Phase 2: Pilot Operation — Accumulate data in the actual operational environment and gradually improve the model. Build the online learning mechanism. Duration: 6-12 months.
Phase 3: Full-Scale Deployment — Expand to multiple components and multi-physics support. Establish operation and maintenance systems.
Are there common patterns of failure in PoCs?
The most common is the "insufficient data" pattern. Sensor placement is inappropriate, sampling frequency is too low, or data quality is simply poor. It's crucial to plan the sensor strategy thoroughly before the PoC.
Best Practices
Please tell me the secrets to success.
- First, ensure the accuracy of the physics model. Even if you correct with ML, if the base physics model is sloppy, the whole thing falls apart.
- Perform regular sensor calibration. There's a risk of mistaking sensor drift for model degradation.
- Implement a mechanism to quantitatively monitor model prediction performance. Issue alerts if metrics like RMSE deteriorate.

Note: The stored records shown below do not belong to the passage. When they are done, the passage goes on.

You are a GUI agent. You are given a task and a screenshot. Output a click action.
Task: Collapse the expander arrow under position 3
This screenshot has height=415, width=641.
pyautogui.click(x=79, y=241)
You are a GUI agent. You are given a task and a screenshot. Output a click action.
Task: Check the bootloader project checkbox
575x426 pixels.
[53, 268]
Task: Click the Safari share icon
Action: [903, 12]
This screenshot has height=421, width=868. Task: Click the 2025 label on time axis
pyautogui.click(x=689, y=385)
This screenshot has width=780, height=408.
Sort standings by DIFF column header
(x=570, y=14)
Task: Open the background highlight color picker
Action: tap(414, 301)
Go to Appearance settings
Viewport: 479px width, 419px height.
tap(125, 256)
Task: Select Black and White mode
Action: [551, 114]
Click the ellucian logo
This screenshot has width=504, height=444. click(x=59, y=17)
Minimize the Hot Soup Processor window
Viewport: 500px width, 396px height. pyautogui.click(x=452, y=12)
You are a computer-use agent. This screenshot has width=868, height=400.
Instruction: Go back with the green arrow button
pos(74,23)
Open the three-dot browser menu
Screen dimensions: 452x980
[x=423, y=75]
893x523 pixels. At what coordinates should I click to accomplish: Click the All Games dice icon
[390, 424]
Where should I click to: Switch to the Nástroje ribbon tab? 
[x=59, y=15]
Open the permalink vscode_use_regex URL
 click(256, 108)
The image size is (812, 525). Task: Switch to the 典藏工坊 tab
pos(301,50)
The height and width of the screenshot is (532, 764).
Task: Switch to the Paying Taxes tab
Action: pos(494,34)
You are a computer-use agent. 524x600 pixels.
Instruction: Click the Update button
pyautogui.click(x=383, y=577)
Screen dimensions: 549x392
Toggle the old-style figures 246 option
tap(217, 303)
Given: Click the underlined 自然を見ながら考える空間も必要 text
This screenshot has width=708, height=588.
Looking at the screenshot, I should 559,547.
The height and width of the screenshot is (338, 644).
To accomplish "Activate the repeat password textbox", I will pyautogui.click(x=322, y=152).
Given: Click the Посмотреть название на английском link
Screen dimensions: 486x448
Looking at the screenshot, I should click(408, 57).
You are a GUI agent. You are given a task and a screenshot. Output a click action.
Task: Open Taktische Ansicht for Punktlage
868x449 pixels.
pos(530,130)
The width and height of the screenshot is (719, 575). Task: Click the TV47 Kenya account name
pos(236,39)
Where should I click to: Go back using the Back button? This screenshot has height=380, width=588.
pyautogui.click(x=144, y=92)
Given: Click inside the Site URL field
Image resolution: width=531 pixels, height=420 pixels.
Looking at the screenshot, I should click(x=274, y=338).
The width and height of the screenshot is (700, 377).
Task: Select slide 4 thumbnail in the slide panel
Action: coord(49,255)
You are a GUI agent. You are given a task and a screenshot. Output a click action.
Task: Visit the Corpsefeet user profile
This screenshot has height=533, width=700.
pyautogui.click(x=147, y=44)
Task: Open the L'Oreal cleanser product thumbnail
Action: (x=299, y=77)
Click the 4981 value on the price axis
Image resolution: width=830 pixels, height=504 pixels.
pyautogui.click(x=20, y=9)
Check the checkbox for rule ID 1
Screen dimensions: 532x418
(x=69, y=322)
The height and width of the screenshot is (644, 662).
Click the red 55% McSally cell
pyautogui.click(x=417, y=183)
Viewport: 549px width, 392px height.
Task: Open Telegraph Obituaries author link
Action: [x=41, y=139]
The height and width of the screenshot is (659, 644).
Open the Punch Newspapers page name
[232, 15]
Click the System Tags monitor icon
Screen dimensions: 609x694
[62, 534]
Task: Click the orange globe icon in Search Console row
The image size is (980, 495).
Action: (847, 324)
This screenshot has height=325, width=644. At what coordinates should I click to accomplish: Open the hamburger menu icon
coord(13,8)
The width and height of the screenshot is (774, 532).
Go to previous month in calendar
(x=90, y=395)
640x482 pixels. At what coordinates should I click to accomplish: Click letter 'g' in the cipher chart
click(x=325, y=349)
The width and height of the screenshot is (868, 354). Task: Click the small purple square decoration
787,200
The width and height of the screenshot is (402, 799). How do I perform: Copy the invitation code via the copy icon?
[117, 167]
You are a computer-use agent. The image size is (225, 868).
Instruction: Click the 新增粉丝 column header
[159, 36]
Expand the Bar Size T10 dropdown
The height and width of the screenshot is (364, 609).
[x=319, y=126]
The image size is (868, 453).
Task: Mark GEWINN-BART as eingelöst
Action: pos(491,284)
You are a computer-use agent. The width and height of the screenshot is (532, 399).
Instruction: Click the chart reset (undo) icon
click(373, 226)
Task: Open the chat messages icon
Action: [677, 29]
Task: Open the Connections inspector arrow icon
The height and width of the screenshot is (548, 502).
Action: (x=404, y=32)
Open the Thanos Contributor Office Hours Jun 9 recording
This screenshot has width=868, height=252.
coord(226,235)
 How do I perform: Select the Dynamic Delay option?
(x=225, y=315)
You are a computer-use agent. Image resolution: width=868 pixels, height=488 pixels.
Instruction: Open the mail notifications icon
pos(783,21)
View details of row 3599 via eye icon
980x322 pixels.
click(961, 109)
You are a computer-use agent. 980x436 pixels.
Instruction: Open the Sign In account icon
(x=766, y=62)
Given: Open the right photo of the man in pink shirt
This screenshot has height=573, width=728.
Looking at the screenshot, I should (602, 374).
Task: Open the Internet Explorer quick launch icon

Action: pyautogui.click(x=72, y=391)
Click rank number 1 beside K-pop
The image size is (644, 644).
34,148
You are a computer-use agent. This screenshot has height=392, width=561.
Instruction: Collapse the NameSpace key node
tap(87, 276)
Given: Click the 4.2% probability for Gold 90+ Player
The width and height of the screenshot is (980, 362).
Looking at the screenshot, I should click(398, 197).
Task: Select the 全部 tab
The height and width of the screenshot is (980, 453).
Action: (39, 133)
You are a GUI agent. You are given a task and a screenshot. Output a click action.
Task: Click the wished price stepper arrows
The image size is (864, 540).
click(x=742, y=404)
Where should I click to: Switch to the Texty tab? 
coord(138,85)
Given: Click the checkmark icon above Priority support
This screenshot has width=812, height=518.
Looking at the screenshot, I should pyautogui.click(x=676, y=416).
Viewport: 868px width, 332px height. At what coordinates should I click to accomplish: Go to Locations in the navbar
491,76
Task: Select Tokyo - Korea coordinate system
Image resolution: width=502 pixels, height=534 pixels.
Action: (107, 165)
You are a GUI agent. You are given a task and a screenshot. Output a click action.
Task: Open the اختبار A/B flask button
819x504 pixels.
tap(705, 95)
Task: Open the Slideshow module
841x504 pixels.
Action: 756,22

- Strictly manage data versions. Traceability of data used for training, model versions, and inference results is necessary for audit compliance.
Application Examples
What are some concrete examples?
| Industry | Target | Effect |
|---|---|---|
| Aviation | Jet Engine Turbine Blades | Optimizes maintenance plans through remaining useful life prediction. |
| Wind Power | Wind Turbine Drive Train | Avoids unexpected shutdowns through failure precursor detection. |
| Bridges | Steel Bridge Fatigue Damage | Identifies damage locations by assimilating strain sensors and FEM. |
| Automotive | Battery Pack | Temperature distribution prediction and degradation monitoring. |
| Plant | Pressure Vessel | Online updating of creep life. |
Boeing 787 Digital Twin—Tracking the "Aging" of a Composite Airframe
Digital twins are being fully utilized in aircraft airframe maintenance management. The system Boeing deploys on the 787 links tens of thousands of channels of FDR (Flight Data Recorder) data recorded per flight with structural FEM simulations, tracking fatigue damage in composite outer panels based on each airframe's unique history. This enables a shift from the traditional "one-size-fits-all inspection schedule" to "individual schedules based on actual usage per airframe." The biggest implementation challenge was organizational: "Who updates the model?" The airframe design department, MRO (Maintenance, Repair, and Overhaul) department, and IT systems department operated in silos, making version management of simulators and maintaining consistency of data pipelines an organizational challenge beyond the technical aspects.